Running crowdsourcing tasks

Authors: Jack Urbanek, Emily Dinan, Will Feng, Eric Smith

Warning

ParlAI’s MTurk functionality has expanded out of this project to become Mephisto, and the ParlAI crowdsourcing code has moved from parlai.mturk to parlai.crowdsourcing. Before reading this tutorial, it may be useful to read the crowdsourcing README for a concise guide on how to run crowdsourcing tasks in the current version of ParlAI. This tutorial provides more in-depth information on setting up and configuring crowdsourcing tasks.

If you wish to access the old version of this tutorial for pre-Mephisto crowdsourcing tasks, switch to the final_mturk tag of ParlAI:

git checkout final_mturk

In ParlAI, you can use the crowdsourcing platform Amazon Mechanical Turk for data collection, training, or evaluation of your dialog model.

Human Turkers are viewed as just another type of agent in ParlAI; hence, agents in a group chat consisting of any number of humans and/or bots can communicate with each other within the same framework.

The human Turkers communicate in an observation/action dict format, the same as all other agents in ParlAI. During the conversation, human Turkers receive a message that is rendered on the live chat webpage, such as the following:

Example: Human Turker participating in a QA data collectiontask

Each crowdsourcing task has at least one human Turker who connects to ParlAI via the Mechanical Turk Live Chat interface, encapsulated as an Agent object.

Each crowdsourcing task also consists of a World in which all agents live and interact.

Example Tasks

We provide a few examples of using crowdsourcing tasks with ParlAI:

  • Chat demo: have two humans chat back and forth for a multi-turn conversation.

  • Model chat: have a human chat with a model agent in a conversation, perhaps about an image, and optionally have the human select among checkboxes to annotate the model’s responses.

  • Static turn annotations: have a human read a static conversation between two partners and select among checkboxes to annotate one of the speakers’ responses.

  • QA data collection: collect questions and answers from Turkers, given a random Wikipedia paragraph from SQuAD.

  • ACUTE-Eval: run a comparison test where a human reads two conversations and chooses one or the other based on an evaluation question such as, “Who would you prefer to talk to for a long conversation?”

Sample Task: Collecting Data

One of the biggest use cases of Mechanical Turk is to collect natural language data from human Turkers.

As an example, the QA data collection task does the following:

  1. Pick a random Wikipedia paragraph from the SQuAD dataset.

  2. Ask a Turker to provide a question given the paragraph.

  3. Ask the same Turker to provide an answer to their question.

In QADataCollectionWorld, there are two agents: one is the human Turker (Agent) and the other is the task agent (SquadQATeacher from SQuAD) that provides the Wikipedia paragraph.

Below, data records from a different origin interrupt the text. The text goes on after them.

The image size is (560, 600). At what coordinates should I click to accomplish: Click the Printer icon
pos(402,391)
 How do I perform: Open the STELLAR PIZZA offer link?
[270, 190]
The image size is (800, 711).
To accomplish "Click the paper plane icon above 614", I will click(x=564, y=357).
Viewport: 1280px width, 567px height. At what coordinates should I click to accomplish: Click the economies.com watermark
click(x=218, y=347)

QADataCollectionWorld uses .question and .answer attributes to denote what stage the conversation is at. The task lasts for two turns: each turn means that world.parley() has been called once. After two turns, the task is finished, and the Turker’s work is submitted for review.

Creating Your Own Task

Mephisto provides a generic MTurk dialog interface that you can use to implement any kind of dialog task. To create your own task, start by reading the README of the existing task in parlai/crowdsourcing/ that your desired task most resembles, and then subclass the appropriate components in order to write your own task. You may need to subclass the following classes (or classes that inherit from them):

  • CrowdOnboardingWorld: the base world class that handles the logic for determining whether a crowdsource worker passes or fails onboarding. This logic is typically used to judge whether the crowdsource worker is likely to be able to complete your task in an acceptable manner.

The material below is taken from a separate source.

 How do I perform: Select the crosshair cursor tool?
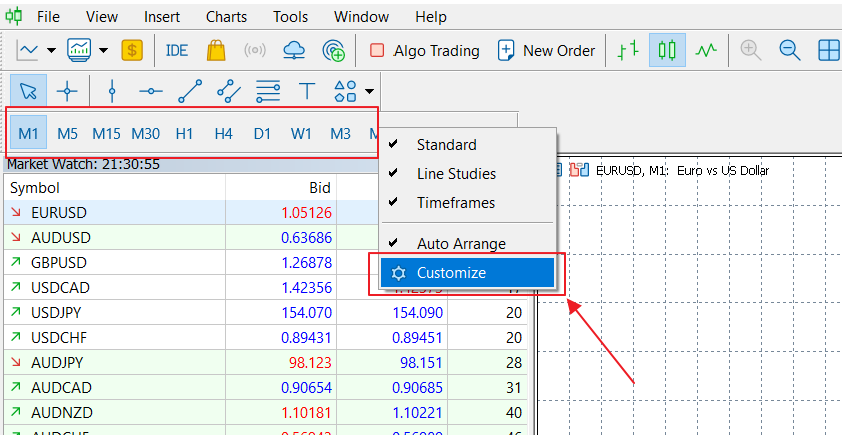68,92
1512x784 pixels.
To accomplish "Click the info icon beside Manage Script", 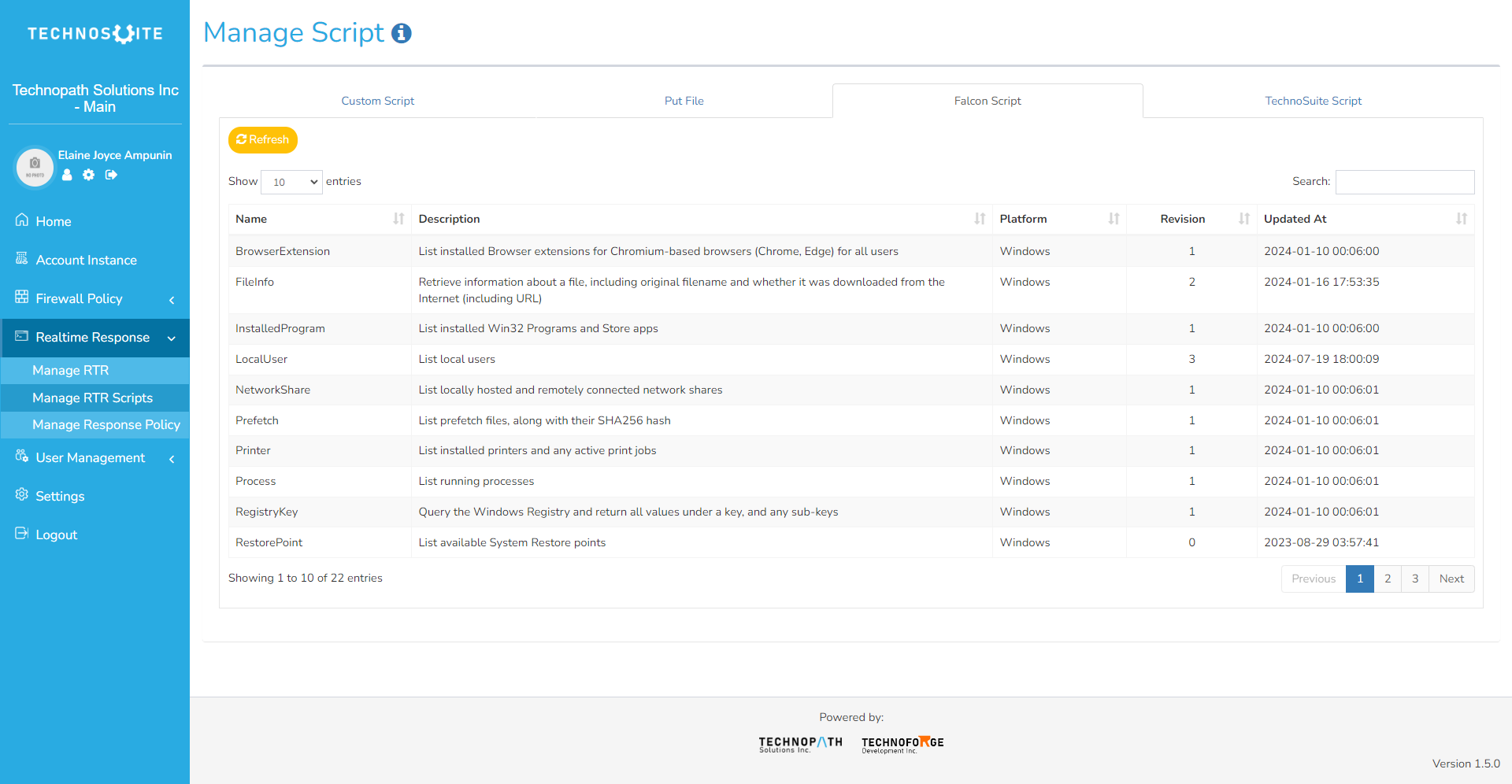I will point(402,33).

  • CrowdTaskWorld: the base world class that handles the logic for how each of the human or bot agents will act during each turn of the task, as defined by a call to CrowdTaskWorld.parley().

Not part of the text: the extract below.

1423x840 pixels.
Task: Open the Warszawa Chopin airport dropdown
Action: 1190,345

  • Blueprint: the base class containing task-specific logic for setting up a task run. See the Mephisto Blueprint README and architecture overview for more information.

  • BlueprintArgs: defines the specific arguments needed for configuring a blueprint. Subclasses of BlueprintArgs retain all arguments defined by their superclasses and add additional task-specific ones.

You may need to create your own run.py file with which to launch your script if you wish to have more control over setup of HITs, initialize custom objects shared across HITs with SharedParlAITaskState, or call a custom Blueprint so that its arguments can be read in correctly by Hydra. (Note that having to create a new run.py file in order to call a specific Blueprint should no longer be necessary as of the upcoming Hydra 1.1.)

You will also likely need to create the following helper files for your task:

  • conf/example.yaml: the file of Hydra parameter values that are set by your task by default when launching run.py. The parameter values in this file should be set so as to easily demonstrate the basic functionality of your task without requiring additional configuration steps.

  • task_config/: the standard folder in which useful configuration files are stored, such as for specifying UI text, configuring models, providing sample onboarding parameters, etc.

A few things to keep in mind:

  1. To end a conversation, you should check to see if an action has 'episode_done' set to True, as this signals that the world should start returning True for the episode_done() function.

  2. Make sure to test your dialog task using Mephisto’s sandbox mode (enabled by default) before pushing it live. See the crowdsourcing README for running live tasks.

Advanced Task Techniques

The Mephisto platform allows for a number of advanced customization techniques to cover specialized tasks. See the bootstrap-chat README for a discussion of how to utilize Bootstrap-based UI components for crowdsourcing tasks.

Running a Task

If you have not used Mechanical Turk before, you will need an MTurk Requester Account and an AWS account (these are two separate accounts). Follow the steps below:

  • Sign up for an AWS account at aws.amazon.com.

  • Sign up for an MTurk account at requester.mturk.com.

  • Go to the developer tab (https://requester.mturk.com/developer) and link your AWS account to your MTurk account (Step 2 on that screen).

  • MTurk also has a “Sandbox”, which is a test version of the MTurk marketplace. You can use it to test publishing and completing tasks without paying any money. ParlAI supports the Sandbox. To use it, you will need to sign up for a Sandbox account, and you will then also need to link your AWS account to your Sandbox account. In order to test faster, you will also want to create a Sandbox Worker account. You can then view tasks that you publish from ParlAI and complete them yourself.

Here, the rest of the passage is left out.